Dataset items:

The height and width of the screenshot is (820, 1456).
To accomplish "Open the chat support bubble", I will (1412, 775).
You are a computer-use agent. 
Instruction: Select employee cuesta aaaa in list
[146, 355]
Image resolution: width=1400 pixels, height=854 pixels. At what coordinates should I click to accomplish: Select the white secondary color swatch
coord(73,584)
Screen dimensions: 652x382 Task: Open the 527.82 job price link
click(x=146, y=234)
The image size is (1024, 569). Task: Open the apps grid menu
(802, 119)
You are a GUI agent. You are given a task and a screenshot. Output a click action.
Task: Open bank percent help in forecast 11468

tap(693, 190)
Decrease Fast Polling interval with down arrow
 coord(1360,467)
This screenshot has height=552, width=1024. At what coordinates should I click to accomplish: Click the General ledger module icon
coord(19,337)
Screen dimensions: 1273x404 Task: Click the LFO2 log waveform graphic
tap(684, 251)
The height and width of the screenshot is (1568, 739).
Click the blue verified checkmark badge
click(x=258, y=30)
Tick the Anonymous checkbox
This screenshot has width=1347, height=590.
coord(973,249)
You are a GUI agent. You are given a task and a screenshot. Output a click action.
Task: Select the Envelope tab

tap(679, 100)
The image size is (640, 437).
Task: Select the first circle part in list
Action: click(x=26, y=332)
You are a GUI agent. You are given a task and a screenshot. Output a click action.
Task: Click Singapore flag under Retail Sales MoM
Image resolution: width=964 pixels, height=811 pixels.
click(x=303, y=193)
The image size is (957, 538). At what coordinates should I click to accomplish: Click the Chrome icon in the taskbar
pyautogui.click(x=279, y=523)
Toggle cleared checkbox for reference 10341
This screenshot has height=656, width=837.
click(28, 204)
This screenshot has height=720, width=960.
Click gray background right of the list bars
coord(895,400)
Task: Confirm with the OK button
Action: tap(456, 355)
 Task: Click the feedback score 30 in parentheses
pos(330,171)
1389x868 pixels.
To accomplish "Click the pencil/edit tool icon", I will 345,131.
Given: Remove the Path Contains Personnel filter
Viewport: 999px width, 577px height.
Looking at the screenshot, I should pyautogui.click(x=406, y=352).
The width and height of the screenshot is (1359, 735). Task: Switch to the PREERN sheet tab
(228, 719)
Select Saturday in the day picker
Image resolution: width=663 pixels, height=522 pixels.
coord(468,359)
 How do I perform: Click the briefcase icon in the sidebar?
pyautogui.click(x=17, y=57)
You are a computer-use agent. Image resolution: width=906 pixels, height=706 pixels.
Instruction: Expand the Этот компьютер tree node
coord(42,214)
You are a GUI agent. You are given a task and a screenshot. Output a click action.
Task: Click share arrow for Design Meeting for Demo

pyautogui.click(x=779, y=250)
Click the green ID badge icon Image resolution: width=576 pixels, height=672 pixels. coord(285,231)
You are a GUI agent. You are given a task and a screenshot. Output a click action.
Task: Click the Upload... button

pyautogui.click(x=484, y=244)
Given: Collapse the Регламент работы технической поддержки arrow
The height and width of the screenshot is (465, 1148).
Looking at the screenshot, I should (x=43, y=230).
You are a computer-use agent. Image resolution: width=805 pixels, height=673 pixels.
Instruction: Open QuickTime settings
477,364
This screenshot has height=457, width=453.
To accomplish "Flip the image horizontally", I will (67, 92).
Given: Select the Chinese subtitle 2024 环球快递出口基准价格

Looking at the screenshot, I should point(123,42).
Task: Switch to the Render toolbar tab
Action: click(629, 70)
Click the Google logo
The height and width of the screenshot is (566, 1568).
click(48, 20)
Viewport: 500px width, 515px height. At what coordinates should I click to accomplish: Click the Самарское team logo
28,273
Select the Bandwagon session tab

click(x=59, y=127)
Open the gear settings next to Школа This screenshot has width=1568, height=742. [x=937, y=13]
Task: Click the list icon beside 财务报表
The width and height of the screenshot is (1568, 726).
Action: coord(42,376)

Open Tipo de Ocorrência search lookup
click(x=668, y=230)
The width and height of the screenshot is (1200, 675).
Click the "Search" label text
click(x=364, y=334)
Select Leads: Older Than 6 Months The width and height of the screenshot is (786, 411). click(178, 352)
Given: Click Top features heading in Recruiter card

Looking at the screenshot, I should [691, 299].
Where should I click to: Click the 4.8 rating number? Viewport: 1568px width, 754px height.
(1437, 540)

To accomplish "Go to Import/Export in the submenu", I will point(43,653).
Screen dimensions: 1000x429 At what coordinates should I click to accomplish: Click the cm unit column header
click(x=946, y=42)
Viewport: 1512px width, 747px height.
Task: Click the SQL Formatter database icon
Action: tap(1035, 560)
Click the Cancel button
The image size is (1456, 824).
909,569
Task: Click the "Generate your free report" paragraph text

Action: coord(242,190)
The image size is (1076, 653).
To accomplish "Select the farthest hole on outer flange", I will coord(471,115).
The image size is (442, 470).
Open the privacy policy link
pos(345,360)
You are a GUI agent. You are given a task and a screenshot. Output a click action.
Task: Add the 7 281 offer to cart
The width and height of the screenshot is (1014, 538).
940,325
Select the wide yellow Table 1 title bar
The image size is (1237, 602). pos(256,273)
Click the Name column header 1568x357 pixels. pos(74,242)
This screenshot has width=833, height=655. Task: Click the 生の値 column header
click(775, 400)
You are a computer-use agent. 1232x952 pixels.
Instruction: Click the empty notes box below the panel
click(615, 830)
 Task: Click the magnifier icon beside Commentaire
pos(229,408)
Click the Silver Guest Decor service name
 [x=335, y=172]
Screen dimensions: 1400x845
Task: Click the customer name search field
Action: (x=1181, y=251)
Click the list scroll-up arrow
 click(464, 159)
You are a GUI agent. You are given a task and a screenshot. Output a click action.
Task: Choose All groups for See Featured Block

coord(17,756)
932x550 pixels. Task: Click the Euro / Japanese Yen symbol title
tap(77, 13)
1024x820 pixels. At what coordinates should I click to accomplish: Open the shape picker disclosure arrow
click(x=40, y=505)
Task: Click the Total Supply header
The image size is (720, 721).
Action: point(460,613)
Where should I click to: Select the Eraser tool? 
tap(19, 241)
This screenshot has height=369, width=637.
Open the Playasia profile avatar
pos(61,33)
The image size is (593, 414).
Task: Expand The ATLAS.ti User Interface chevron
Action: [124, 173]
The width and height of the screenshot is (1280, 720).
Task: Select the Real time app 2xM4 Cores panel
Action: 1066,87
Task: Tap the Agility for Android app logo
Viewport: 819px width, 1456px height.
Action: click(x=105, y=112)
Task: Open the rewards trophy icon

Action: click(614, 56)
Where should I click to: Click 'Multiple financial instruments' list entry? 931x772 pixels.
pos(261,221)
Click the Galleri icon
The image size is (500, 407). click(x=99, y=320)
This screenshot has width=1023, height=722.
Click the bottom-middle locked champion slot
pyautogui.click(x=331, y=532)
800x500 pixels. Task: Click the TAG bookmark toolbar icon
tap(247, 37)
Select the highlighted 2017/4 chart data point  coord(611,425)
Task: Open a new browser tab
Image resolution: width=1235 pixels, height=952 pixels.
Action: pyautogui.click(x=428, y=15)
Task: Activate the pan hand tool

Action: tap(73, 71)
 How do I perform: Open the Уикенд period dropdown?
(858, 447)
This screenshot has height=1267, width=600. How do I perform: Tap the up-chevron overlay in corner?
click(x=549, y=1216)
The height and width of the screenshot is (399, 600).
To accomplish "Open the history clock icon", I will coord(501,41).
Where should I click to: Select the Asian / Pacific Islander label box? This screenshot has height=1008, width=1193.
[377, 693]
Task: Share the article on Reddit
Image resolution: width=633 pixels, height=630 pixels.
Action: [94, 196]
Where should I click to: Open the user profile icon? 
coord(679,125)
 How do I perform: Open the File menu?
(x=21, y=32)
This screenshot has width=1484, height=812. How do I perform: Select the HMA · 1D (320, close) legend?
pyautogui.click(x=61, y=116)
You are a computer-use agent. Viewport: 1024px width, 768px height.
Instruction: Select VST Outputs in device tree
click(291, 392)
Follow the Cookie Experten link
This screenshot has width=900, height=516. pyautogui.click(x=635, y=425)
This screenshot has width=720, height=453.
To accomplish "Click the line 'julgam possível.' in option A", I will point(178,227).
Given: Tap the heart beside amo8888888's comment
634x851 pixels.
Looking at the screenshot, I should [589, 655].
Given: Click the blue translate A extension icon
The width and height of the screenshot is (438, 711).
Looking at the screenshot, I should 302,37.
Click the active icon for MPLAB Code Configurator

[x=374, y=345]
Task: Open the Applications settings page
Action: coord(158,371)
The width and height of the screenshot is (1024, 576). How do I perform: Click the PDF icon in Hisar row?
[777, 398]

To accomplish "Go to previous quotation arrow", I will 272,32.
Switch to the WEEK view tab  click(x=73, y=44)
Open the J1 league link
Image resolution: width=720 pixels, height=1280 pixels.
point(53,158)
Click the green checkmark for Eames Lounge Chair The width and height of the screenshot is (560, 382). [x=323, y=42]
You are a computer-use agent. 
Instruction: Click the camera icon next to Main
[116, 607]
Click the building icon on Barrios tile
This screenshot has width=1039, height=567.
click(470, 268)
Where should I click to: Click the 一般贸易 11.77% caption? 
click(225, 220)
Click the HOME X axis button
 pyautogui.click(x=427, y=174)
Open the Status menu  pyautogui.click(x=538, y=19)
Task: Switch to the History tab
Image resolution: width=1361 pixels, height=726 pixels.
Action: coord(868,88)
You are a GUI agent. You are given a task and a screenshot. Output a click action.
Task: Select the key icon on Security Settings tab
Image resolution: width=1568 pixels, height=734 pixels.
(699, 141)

WHAT IS EXPECTED
If the string "green" appears in a line of the entries, report the line.

TASK OUTPUT
Click the green ID badge icon Image resolution: width=576 pixels, height=672 pixels. coord(285,231)
Click the green checkmark for Eames Lounge Chair The width and height of the screenshot is (560, 382). [x=323, y=42]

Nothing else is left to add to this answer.